BasicFieldTransformer
A proxy that applies transformations to fields of a record passing through. It extends FieldTransformer class and its constructor takes one or more names of target fields that are going to be transformed. It includes several methods which apply transformation on fields for example dateTimeToDate()
method transforms a field with a string type to an integer type.
MoveFieldAfter
A Transformer subclass moves the field specified in the first parameter after the field specified in the second parameter.
ExcelDocument
The in-memory abstraction for an Excel workbook. It is not thread-safe and will throw an exception if used in multiple ExcelReaders and/or ExcelWriter concurrently. Since its data is stored in memory, reading and re-reading from it multiple times is very cheap (think millions of reads per second). A method save()
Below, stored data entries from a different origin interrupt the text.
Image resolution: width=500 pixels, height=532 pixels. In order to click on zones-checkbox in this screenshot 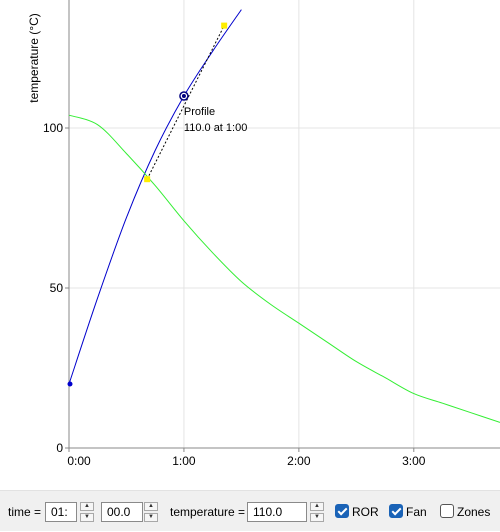, I will do `click(447, 511)`.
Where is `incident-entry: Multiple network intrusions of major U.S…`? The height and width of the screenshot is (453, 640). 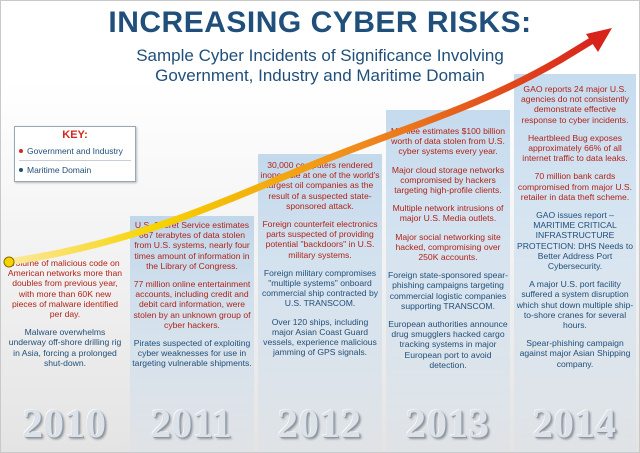
incident-entry: Multiple network intrusions of major U.S… is located at coordinates (448, 214).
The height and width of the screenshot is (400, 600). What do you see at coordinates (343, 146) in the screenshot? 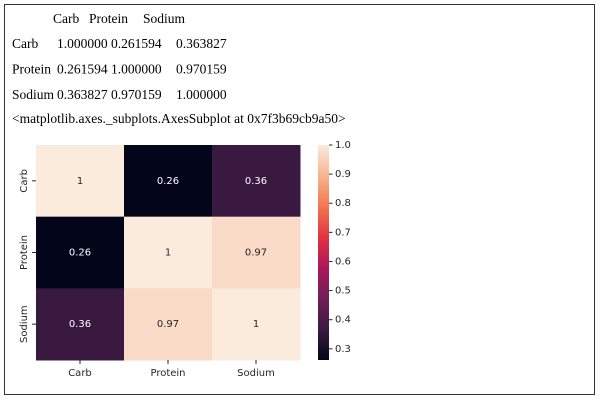
I see `colorbar-tick-label: 1.0` at bounding box center [343, 146].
is used to write the Excel file on the disk.
ExcelWriter
Writes records to a Microsoft Excel document. ExcelWriter.setSheetName() method in this class can be used to assign sheet names for an Excel file. If you remove this method a default sheet name ie. sheet1, sheet2, and so on will be automatically assigned.
MultiWriter
Writes records to multiple DataWriter. Its constructor takes zero or more DataWriter
objects and the write operation will be performed on each of those objects.
Console Output
Record { 0:[Id]:LONG=[509084459472551936]:Long 1:[Text]:STRING=[+ @Squarespace & @Shutterstock MT @NewYork_CM: #TY again @Freshbooks & @MailChimp for #CreativeMornings! https://t.co/aW7cdAMyYW...140]:String 2:[Lang]:STRING=[en]:String 3:[CreatedAt]:DATETIME=[Mon Sep 08 17:02:48 EDT 2014]:Date 4:[FavoriteCount]:INT=[1]:Integer 5:[RetweetCount]:INT=[0]:Integer 6:[InReplyToScreenName]:STRING=[NewYork_CM]:String 7:[UserScreenName]:STRING=[mitgc_cm]:String 8:[UserDescription]:STRING=[#Socbiz strat + #Lean venture dev | @Plus_SocialGood Connector | #socent #impinv #sustdev | @StartingBloc #SocInn | NY exec prod...157]:String 9:[UserCreatedAt]:DATETIME=[Mon Nov 28 21:09:22 EST 2011]:Date 10:[UserTweets]:INT=[42485]:Integer 11:[UserFavouritesCount]:INT=[13329]:Integer 12:[UserFollowersCount]:INT=[6598]:Integer 13:[UserFollowingCount]:INT=[6912]:Integer 14:[UserLocation]:STRING=[New York, New York, USA]:String 15:[UserLang]:STRING=[en]:String 16:[UserTimeZone]:STRING=[London]:String 17:[UserUtcOffset]:INT=[3600]:Integer 18:[UserURL]:STRING=[http://t.co/D8ykYnFD3I]:String 19:[GeoLocationLatitude]:DOUBLE=[40.7450718]:Double 20:[GeoLocationLongitude]:DOUBLE=[-73.9964114]:Double 21:[PlaceName]:STRING=[Manhattan]:String 22:[PlaceFullName]:STRING=[Manhattan, NY]:String 23:[PlaceType]:STRING=[city]:String 24:[PlaceStreetAddress]:UNDEFINED=[null] 25:[PlaceCountryCode]:STRING=[US]:String 26:[PlaceCountry]:STRING=[United States]:String 27:[PlaceBoundingBoxType]:STRING=[Polygon]:String 28:[PlaceBoundingBoxCoordinates]:STRING=[[[40.683935,-74.026675],[40.683935,-73.910408],[40.877483,-73.910408],[40.877483,-74.026675]]]:String 29:[UserMentionEntities]:STRING=[@Squarespace @Shutterstock @NewYork_CM @freshbooks @MailChimp @mitgc_cm]:String 30:[HashtagEntities]:STRING=[#TY #CreativeMornings]:String 31:[URLEntities]:STRING=[https://pbs.twimg.com/media/BwxyTHtIQAAKDUz.jpg]:String 32:[MediaEntities]:UNDEFINED=[null] }
This is an example output and it is obtained using different search queries.